During my interview at Sarah Lawrence, my mother was worried that the butch-lesbian friend she had brought with her into the lobby would create a bad impression, but as we were to learn, she couldn't have been more wrong. In any case, I was accepted and in the fall of 1993, my adventure into the world of black dresses, lesbians, heroin and radical everything-ism began. The first semester of my freshman year I had the good luck to meet the author Grace Paley. My friend Josh and I took a subway into the city to hear her read, we got lost, we kissed and I never went out with him again because he was too nice. Now, OF COURSE, he is still just as nice and the Senior Fiction Editor at Viking Penguin. Anyhoo, oddly and wonderfully, I was given the opportunity to meet Grace Paley yet again, that very same year. My 10 page collection of one page short stories won first place in the school fiction contest and Grace Paley, a one-time SLC professor, was chosen to present the award. Abracadabra! The fates smiled and cood. However, to show an accurate trajectory of my college career, the next year I won second place in the same contest and the following two years I didn't even enter! Instead, welcome: marlboro reds, endless heartache, drunkenness, confusion, sadness, despair, box-o-wine, Leonard Cohen, raves, 4 a.m.-- you know, the regular college fare. And I'm sure that the fact that I've dreamt of the campus in some variation or another at least once a week for the past 10 years is totally normal too!

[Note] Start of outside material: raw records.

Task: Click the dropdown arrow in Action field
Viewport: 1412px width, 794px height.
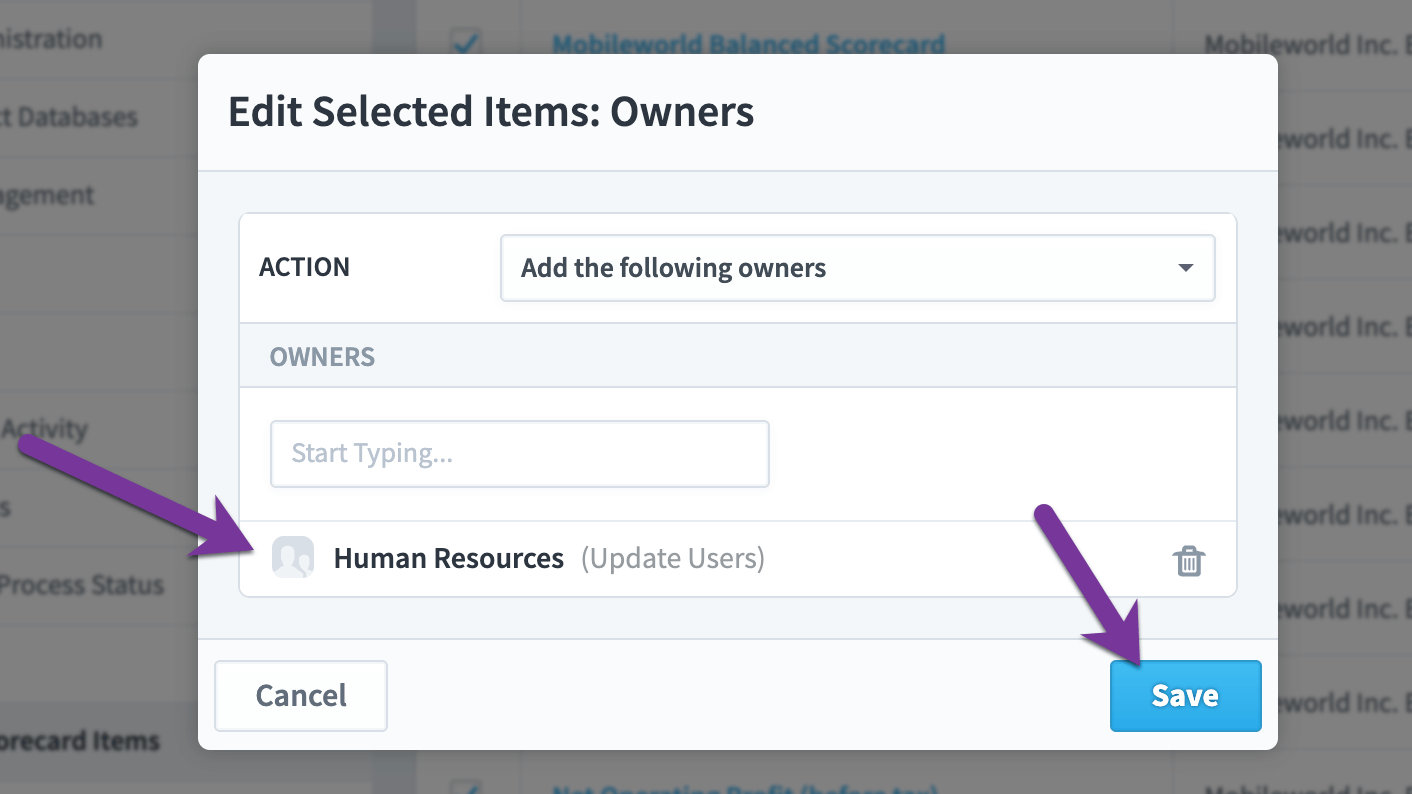Action: pos(1186,268)
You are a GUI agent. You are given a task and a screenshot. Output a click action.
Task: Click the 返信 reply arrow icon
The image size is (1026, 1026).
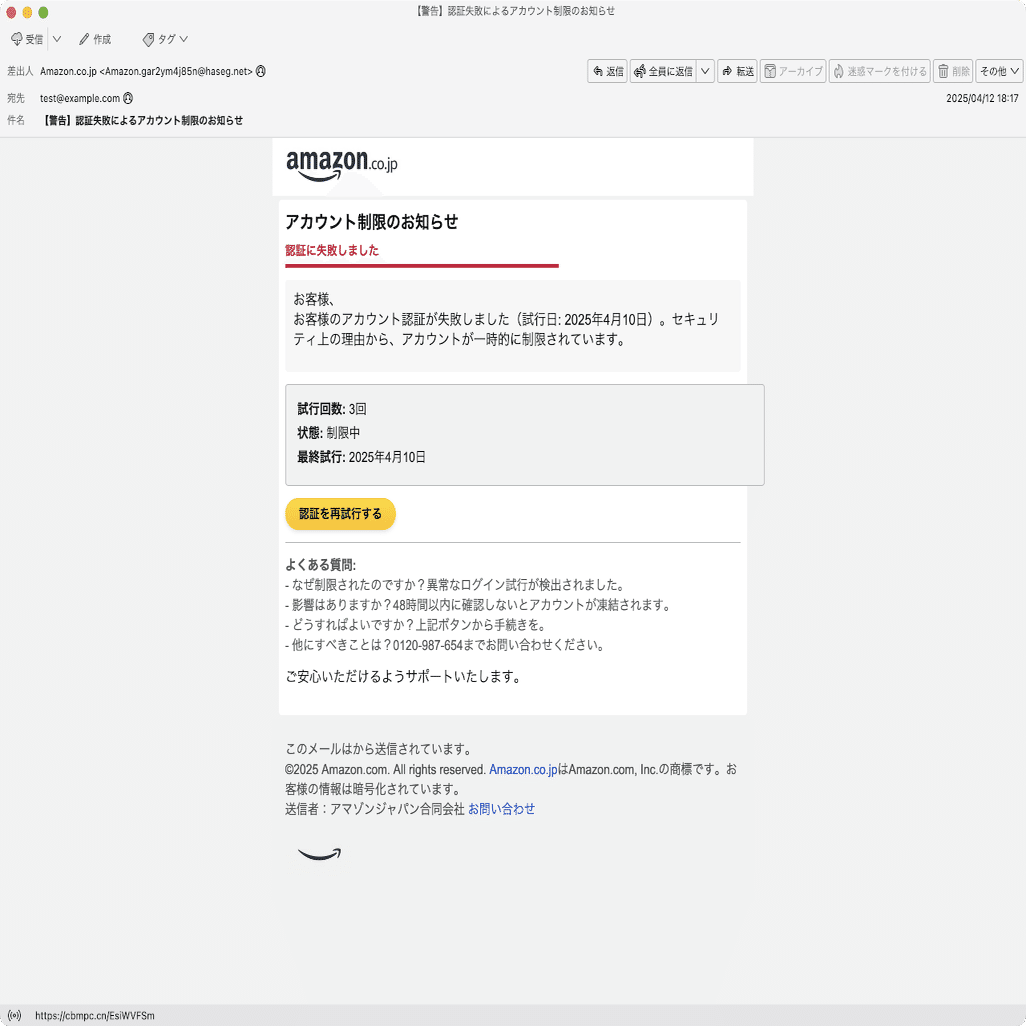(x=596, y=71)
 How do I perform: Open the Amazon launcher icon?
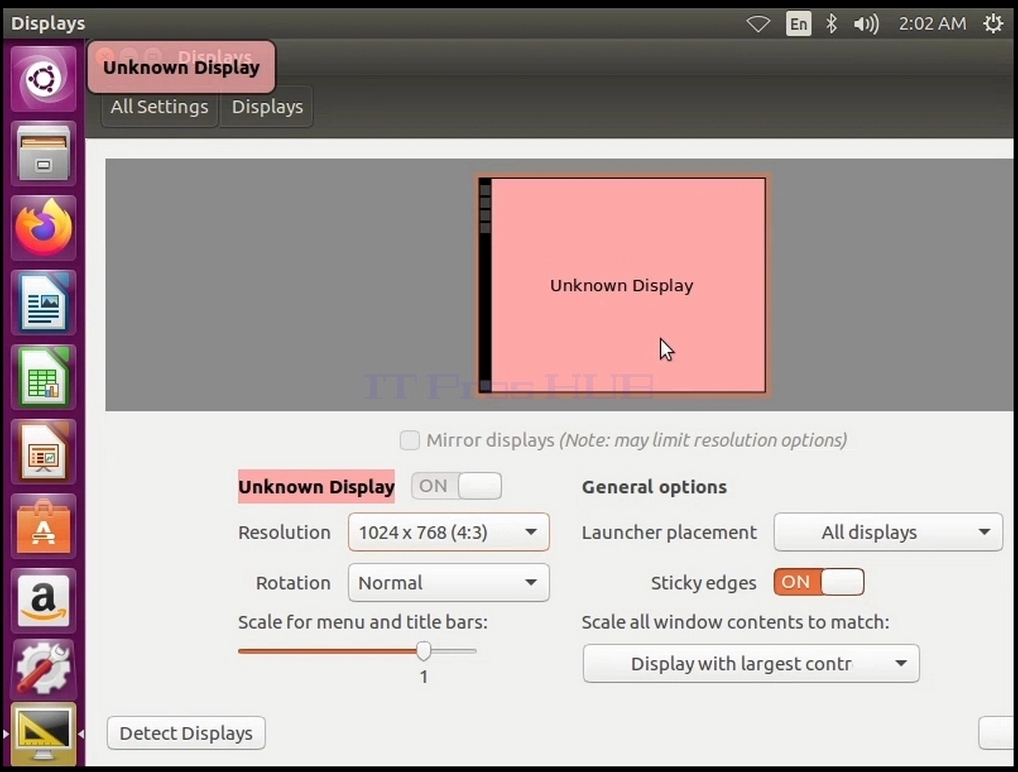43,601
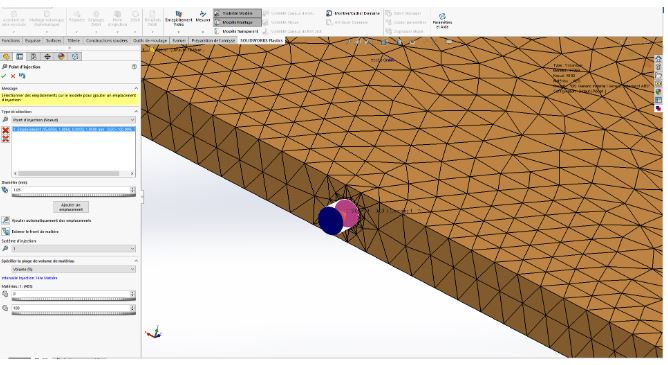Image resolution: width=668 pixels, height=365 pixels.
Task: Select the highlighted location entry in list
Action: click(x=73, y=129)
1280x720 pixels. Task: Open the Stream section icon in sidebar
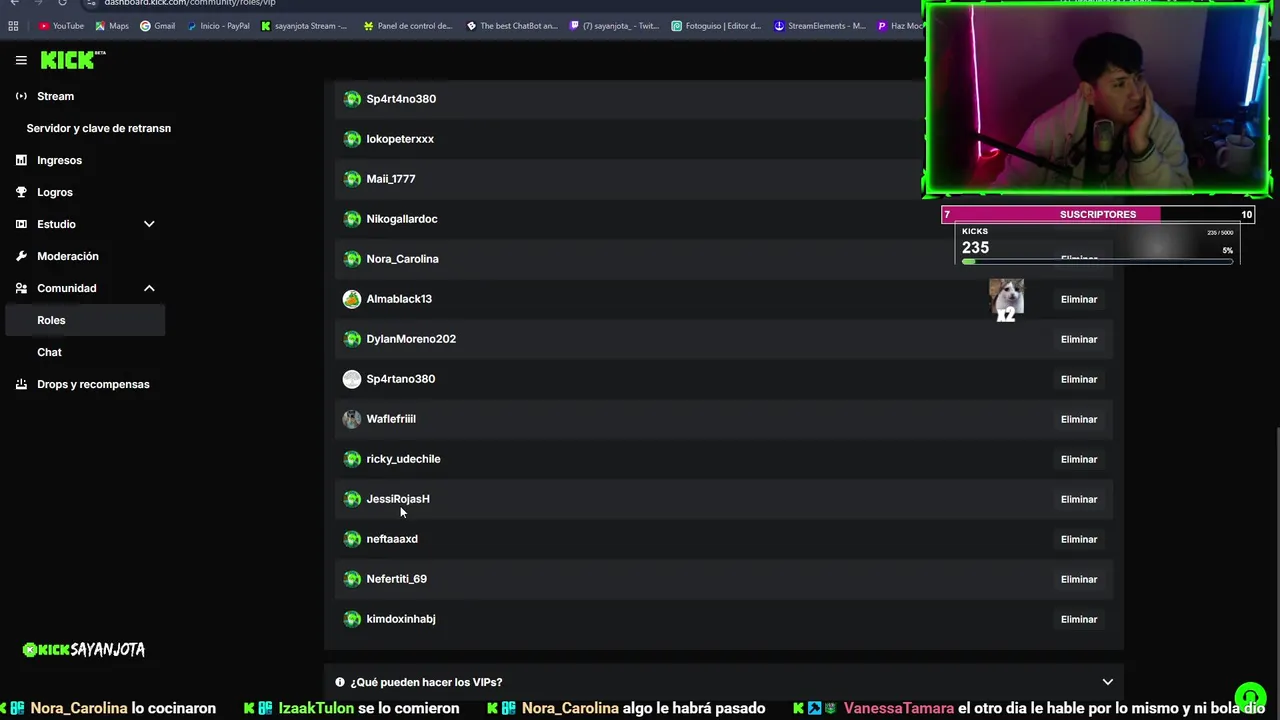click(21, 96)
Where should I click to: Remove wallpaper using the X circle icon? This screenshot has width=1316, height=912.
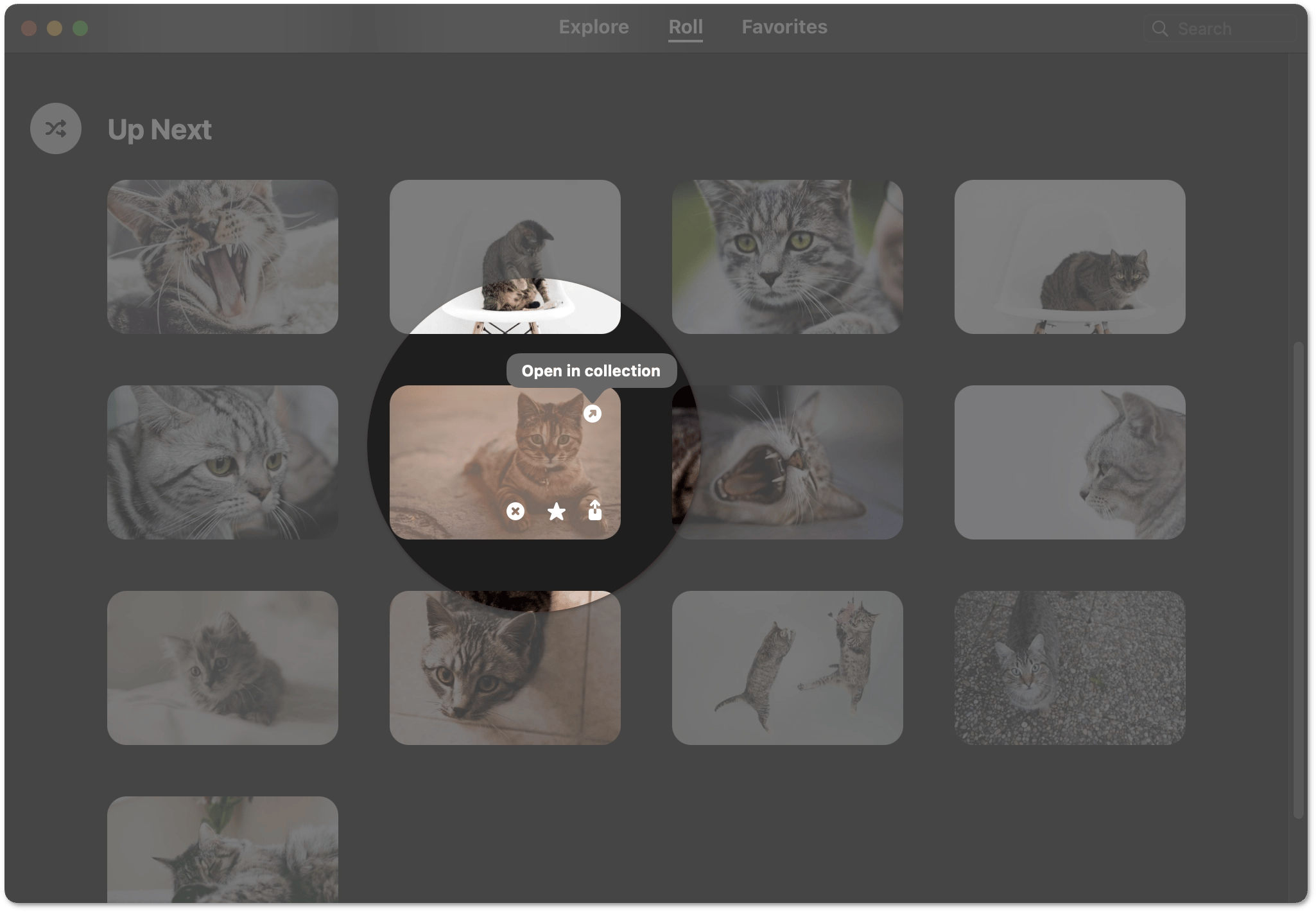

Unlike with Madeleine L'Engle, my appreciation for Grace Paley only took off after my encounters with her. Her short stories are succinct and aching and perfect and it's helped me immensely to put some years behind my understanding. I've come to treasure my copy of Enormous Changes at the Last Minute- the title alone is worthy of a byline. Now, as I sit here to write, Grace Paley is gone, her death preceding Madeleine L'Engle's by only 3 weeks. But stranger to me than the passing of these two gorgeous old writers who lived well into their 80's, was the death of India Stanley. India died the same week that my son was born, towards the end of 2004. The reasons are still mysterious to me, I think it was an accident, I think it involved alcohol, I think she died alone. I know she had been well loved, I know she'd taken creative writing classes at the Virginia Museum with Susan Hankla, the same teacher I had. I know that our paths intersected here and there, and then diverged, suddenly and forever, without my say or any input from me.